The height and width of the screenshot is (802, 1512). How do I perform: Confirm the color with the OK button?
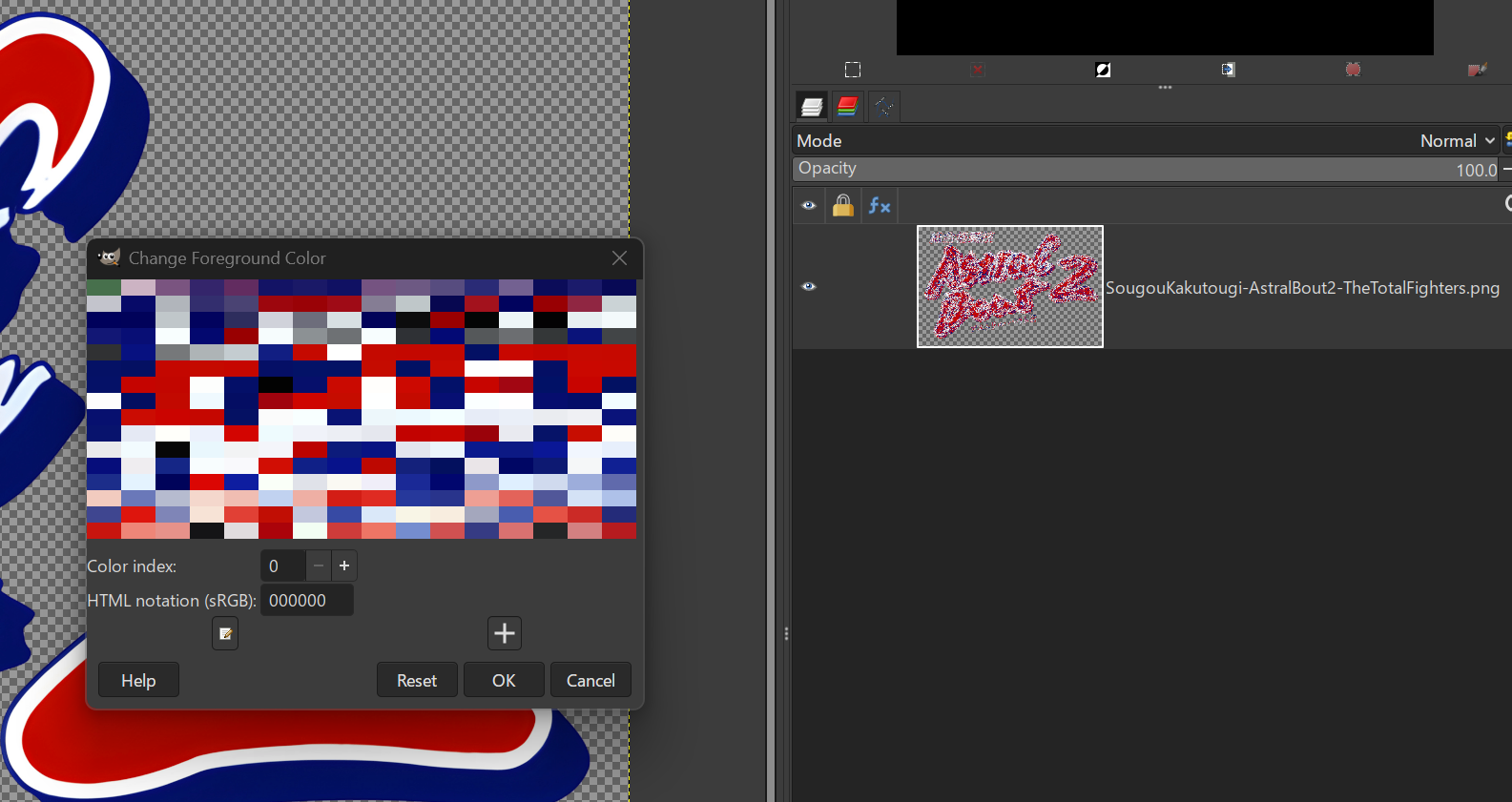click(x=504, y=680)
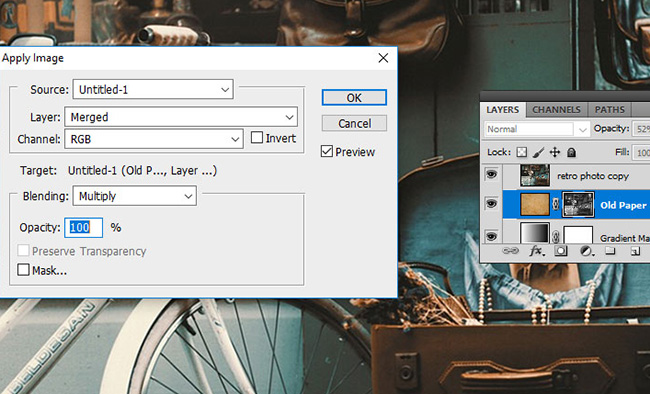
Task: Select the Old Paper layer mask thumbnail
Action: point(578,204)
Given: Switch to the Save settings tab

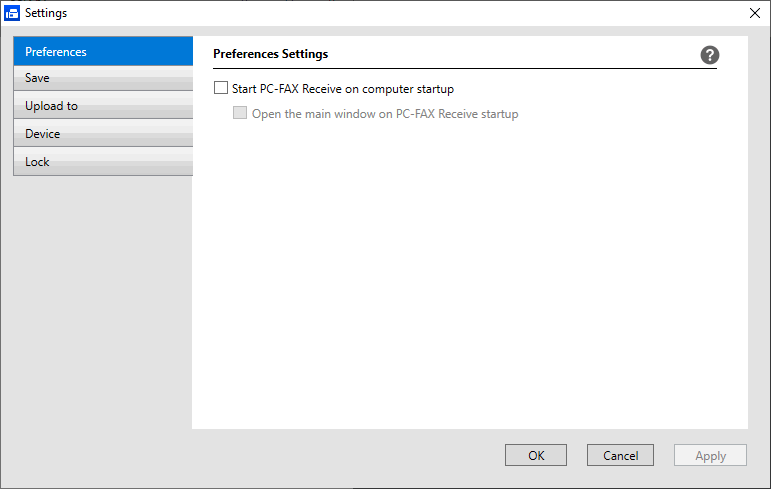Looking at the screenshot, I should point(103,78).
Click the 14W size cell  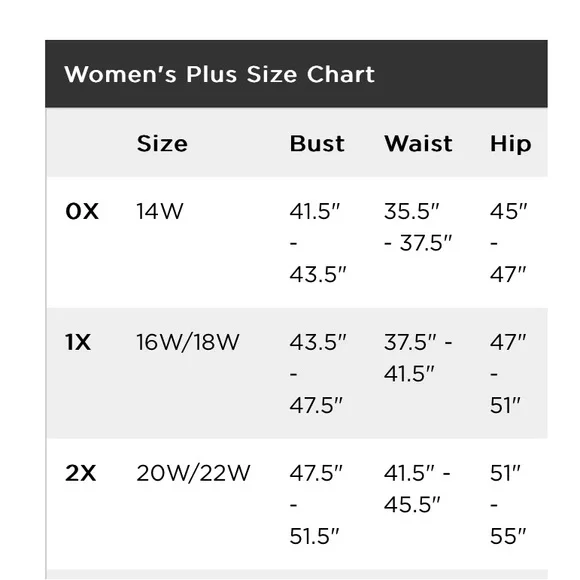click(x=160, y=212)
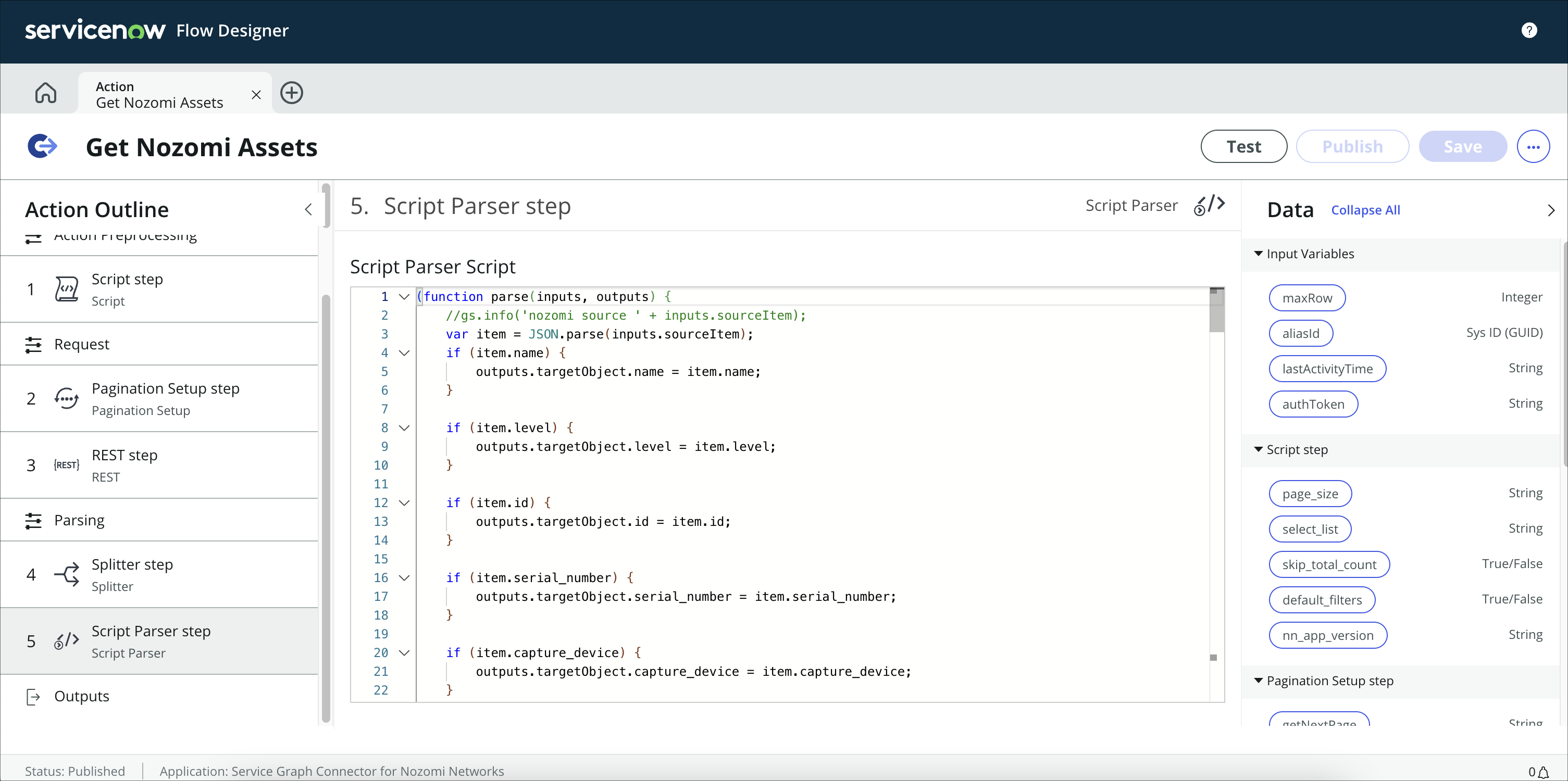
Task: Toggle default_filters True/False value
Action: [x=1322, y=599]
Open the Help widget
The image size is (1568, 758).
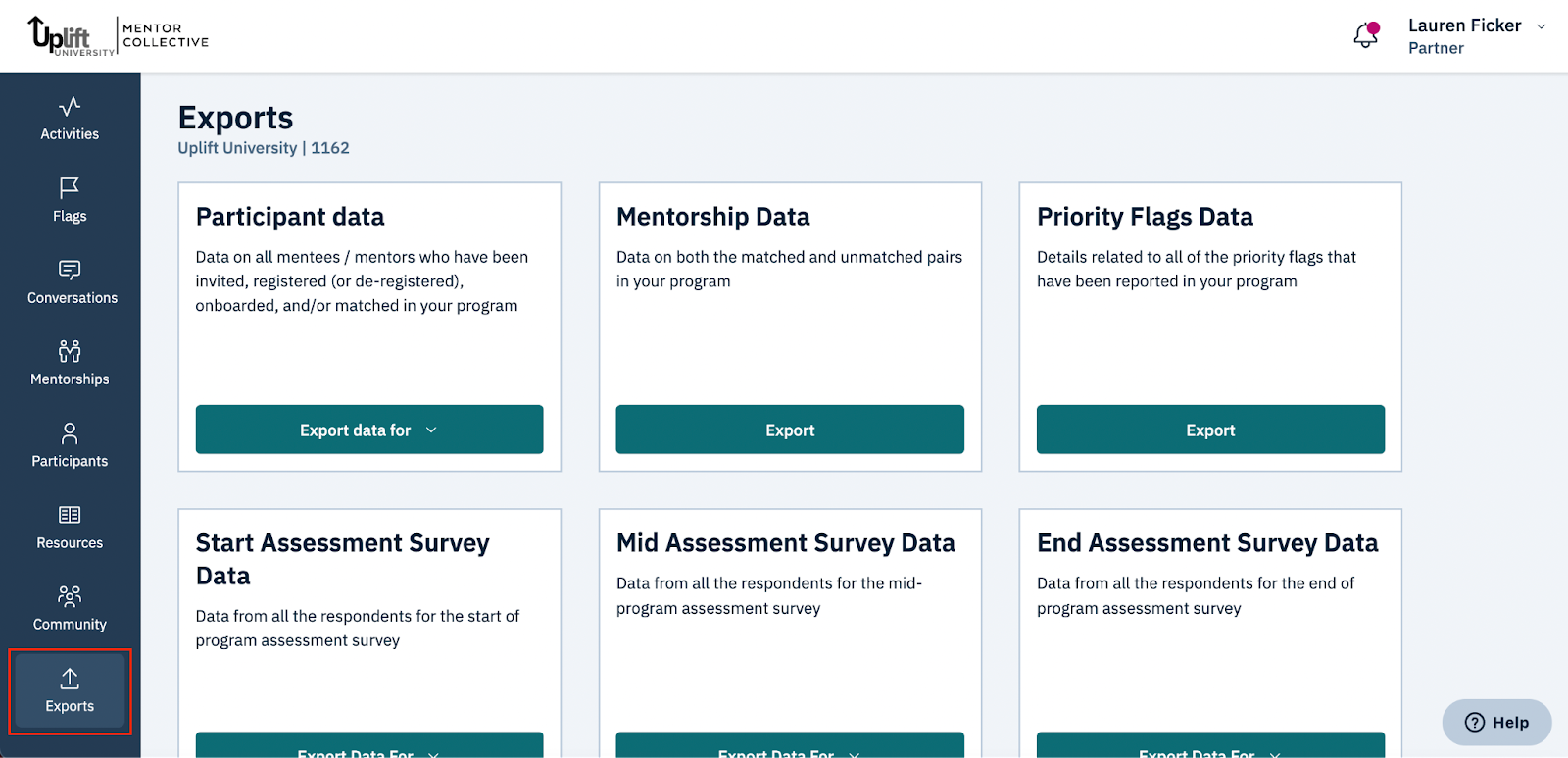[1496, 723]
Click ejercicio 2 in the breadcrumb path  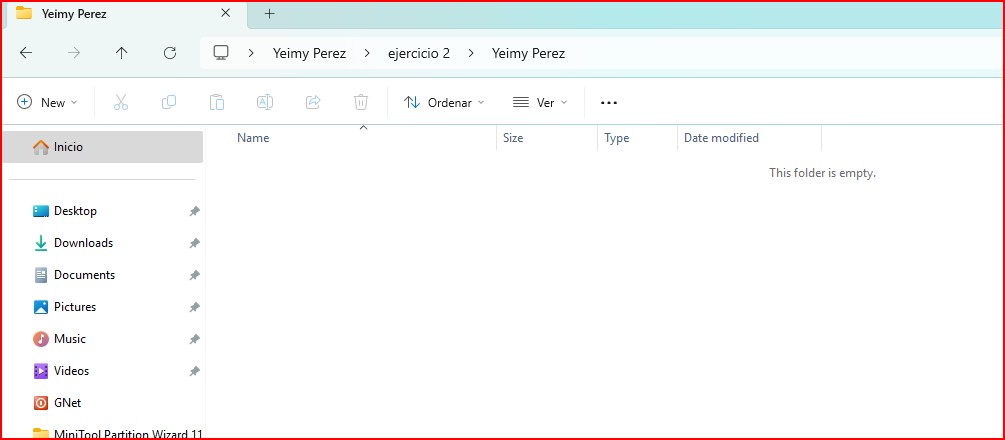pos(419,53)
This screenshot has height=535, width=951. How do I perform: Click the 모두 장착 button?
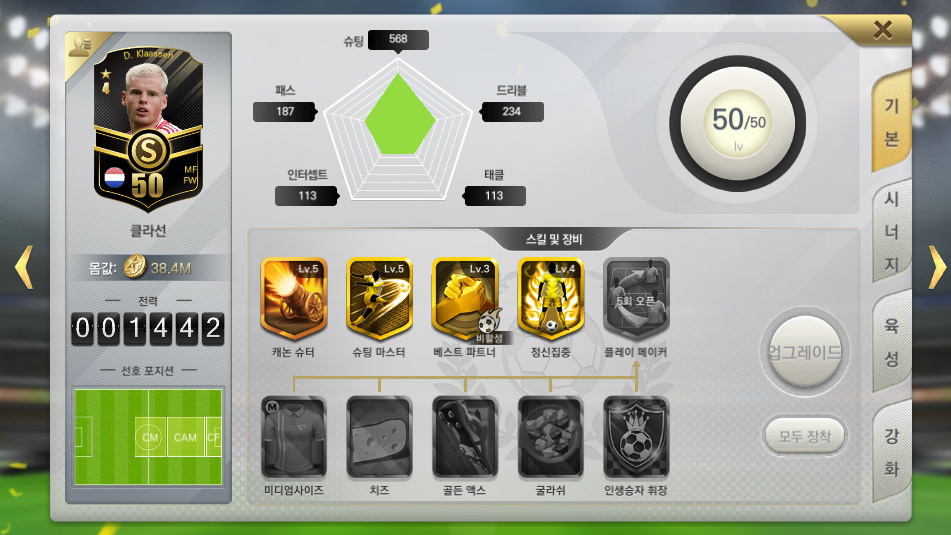coord(805,436)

- - -

Retype exactly, and only, the lines from the one containing "This screenshot has" through the end of the material, leaving aside every picture.

This screenshot has height=535, width=951. How do I perform: Click the 모두 장착 button?
coord(805,436)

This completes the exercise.